GMFRS leads the way in high-rise evacuation procedures

GMFRS’ high-rise training facility.

Greater Manchester Fire and Rescue Service (GMFRS) recently held a large scale exercise at its training facility in Bury to test its emergency evacuation procedures in response to a major incident in a high-rise building.

Exercise Hertz 2, which took place on 30 August, is the second of four exercises planned for 2019/20, and utilised the lessons learnt from the first exercise in June to further develop and practice High-rise Immediate Residents Evacuation (HIRE) procedures.

The exercise involved 19 appliances from GMFRS, 15 specialist officers and colleagues from North West Fire Control (NWFC). Appliances were deployed from Bury Community Fire Station to Bury Training and Safety Centre where they were faced with a well-developed, multi-seated fire in GMFRS’ high-rise training facility.

Volunteers helped to enhance the scenario by acting as casualties, ensuring that the scenario was as close as possible to a real-world fire incident.

Station Manager Jim Bridge, who organised the exercise, said, “We are developing our HIRE procedures with a series of highly challenging, realistic training scenarios. We have worked closely with operational crews and continually sought their feedback to ensure that this is a collective endeavour to deal with a serious risk to the people of Greater Manchester. This scenario allowed us to see what we do well but more importantly what we can improve on.

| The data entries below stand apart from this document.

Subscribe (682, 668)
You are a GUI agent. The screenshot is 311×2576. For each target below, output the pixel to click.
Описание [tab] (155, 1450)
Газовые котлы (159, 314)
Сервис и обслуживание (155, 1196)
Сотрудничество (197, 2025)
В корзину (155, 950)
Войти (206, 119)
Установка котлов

“I would like to thank all the operational crews for their enthusiasm and commitment to help us improve our procedures for evacuating residents in high-rise buildings. I would also thank those who helped to plan and deliver this large-scale exercise, including colleagues from Bury Training and Development Centre, NWFC, Emergency Response Hub, the Operational Assurance Team, Salvation Army and especially the crews from Command Support Stations, as well as all the volunteers who gave up their time to help make this exercise as realistic as possible.”

Operational Assurance Group Manager Al Topping added, “We have had a very high level of interest nationally in what we are developing with HIRE. Senior officers from London, Cheshire, Lancashire and Merseyside fire and rescue services came to observe the work that we are doing in Greater Manchester.”

Learnings from the training will be used to further improve HIRE procedures, which will then be tested at subsequent exercises and impact operational work in the future. Further exercises are planned for quarters three and four and will involve all watches, stations and flexi-duty officers.